As shown in FIG. 2, FIG. 3, and FIG. 5, the first cooling path 40 can be provided, in the circumferential direction of the inner shroud 22, in the region where the terminal channel 31C is disposed when the inner shroud 22 is seen from the radial direction. To look at this in another way, in the circumferential direction of the inner shroud 22, the area occupied by the most-downstream main channel 31B of the serpentine channel 30 at the position at which the vane body 21 is joined to the first principal surface 22 a of the inner shroud 22 can be said to be the region most effective for the first cooling path 40 to be provided in as a measure against reduction in thickness due to oxidation occurring in the trailing edge part of the inner shroud 22.

Cooling air discharged from the terminal end of the serpentine channel 30 flows through the first cooling path 40. Thus, the cooling air passing through the first cooling path 40 is different from the cooling air flowing through the second cooling paths 50 (cooling paths 70).
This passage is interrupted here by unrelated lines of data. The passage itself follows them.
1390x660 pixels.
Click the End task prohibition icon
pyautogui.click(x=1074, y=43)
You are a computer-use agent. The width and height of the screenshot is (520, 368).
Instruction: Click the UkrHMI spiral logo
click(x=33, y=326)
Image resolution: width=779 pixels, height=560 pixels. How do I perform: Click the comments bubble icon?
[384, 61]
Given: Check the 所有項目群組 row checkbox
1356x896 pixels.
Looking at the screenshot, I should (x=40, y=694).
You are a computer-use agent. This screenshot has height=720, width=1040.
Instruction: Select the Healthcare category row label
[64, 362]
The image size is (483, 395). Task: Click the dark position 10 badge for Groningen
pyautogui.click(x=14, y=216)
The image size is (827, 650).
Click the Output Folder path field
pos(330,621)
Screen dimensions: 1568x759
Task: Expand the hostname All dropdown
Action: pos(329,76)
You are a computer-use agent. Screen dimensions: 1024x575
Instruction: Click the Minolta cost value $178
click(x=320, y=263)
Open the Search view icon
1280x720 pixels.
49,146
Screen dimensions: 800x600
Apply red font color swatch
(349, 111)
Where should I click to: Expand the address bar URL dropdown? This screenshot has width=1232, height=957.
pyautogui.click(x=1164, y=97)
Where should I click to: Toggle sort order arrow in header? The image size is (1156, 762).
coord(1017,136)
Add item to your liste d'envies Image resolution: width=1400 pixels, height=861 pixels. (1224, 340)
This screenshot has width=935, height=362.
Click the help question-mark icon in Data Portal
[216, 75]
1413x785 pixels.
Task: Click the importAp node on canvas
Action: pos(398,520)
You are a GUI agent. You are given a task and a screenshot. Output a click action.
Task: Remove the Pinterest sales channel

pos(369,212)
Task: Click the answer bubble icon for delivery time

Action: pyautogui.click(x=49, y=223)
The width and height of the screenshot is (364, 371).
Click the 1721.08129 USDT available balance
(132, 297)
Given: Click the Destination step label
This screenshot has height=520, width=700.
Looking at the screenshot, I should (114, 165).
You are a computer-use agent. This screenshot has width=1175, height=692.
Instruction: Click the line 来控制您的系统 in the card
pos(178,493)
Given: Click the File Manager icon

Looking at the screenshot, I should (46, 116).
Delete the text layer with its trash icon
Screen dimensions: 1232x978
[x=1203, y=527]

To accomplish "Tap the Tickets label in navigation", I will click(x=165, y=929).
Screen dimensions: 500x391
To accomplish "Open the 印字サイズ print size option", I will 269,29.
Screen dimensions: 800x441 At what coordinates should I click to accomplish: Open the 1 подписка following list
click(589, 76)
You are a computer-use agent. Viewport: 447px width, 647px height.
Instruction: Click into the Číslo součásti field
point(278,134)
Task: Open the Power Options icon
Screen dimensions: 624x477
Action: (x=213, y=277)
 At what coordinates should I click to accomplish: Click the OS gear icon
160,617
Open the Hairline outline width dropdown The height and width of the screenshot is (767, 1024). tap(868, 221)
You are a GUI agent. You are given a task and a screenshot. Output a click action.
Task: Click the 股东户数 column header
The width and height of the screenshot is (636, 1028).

It is therefore possible to cool the vicinity of the terminal channel 31C of the inner shroud 22 and the region on the downstream side from the terminal channel 31C in the turbine axial direction that are not sufficiently cooled through the second cooling paths (cooling paths 70). Accordingly, the trailing edge part of the inner shroud 22 can be cooled evenly. In other words, it is possible to even out the temperature distribution in the circumferential direction in the trailing edge part of the inner shroud 22 and suppress reduction in thickness due to oxidation of the hot portion of the inner shroud 22.

As the cooling air having cooled the vane body 21 in the serpentine channel 30 is used to cool the above-described region, the cooling air is recycled and thus can be used effectively.

In FIG. 3, there is only one first cooling path 40, but there may be a plurality of first cooling paths 40. It is desirable that the bore diameter (channel section) of the first cooling path 40 be larger than that of the second cooling path 50. This is because it is desirable to allow a larger amount of cooling air to flow through the first cooling path 40 and enhance the cooling efficiency, for the temperature of the cooling air discharged from the serpentine channel 30 is higher than that of the cooling air flowing through the second cooling paths 50.

The first cooling path 40 is not limited to being provided as illustrated in FIG. 3 when the inner shroud 22 is seen from the radial direction, but can be provided so as to include, in the circumferential direction of the inner shroud 22, at least the region where the terminal channel 31C is disposed. For example, the first cooling path 40 may be provided so as to project in the turbine circumferential direction from the region where the terminal channel 31C is disposed in the circumferential direction of the inner shroud 22.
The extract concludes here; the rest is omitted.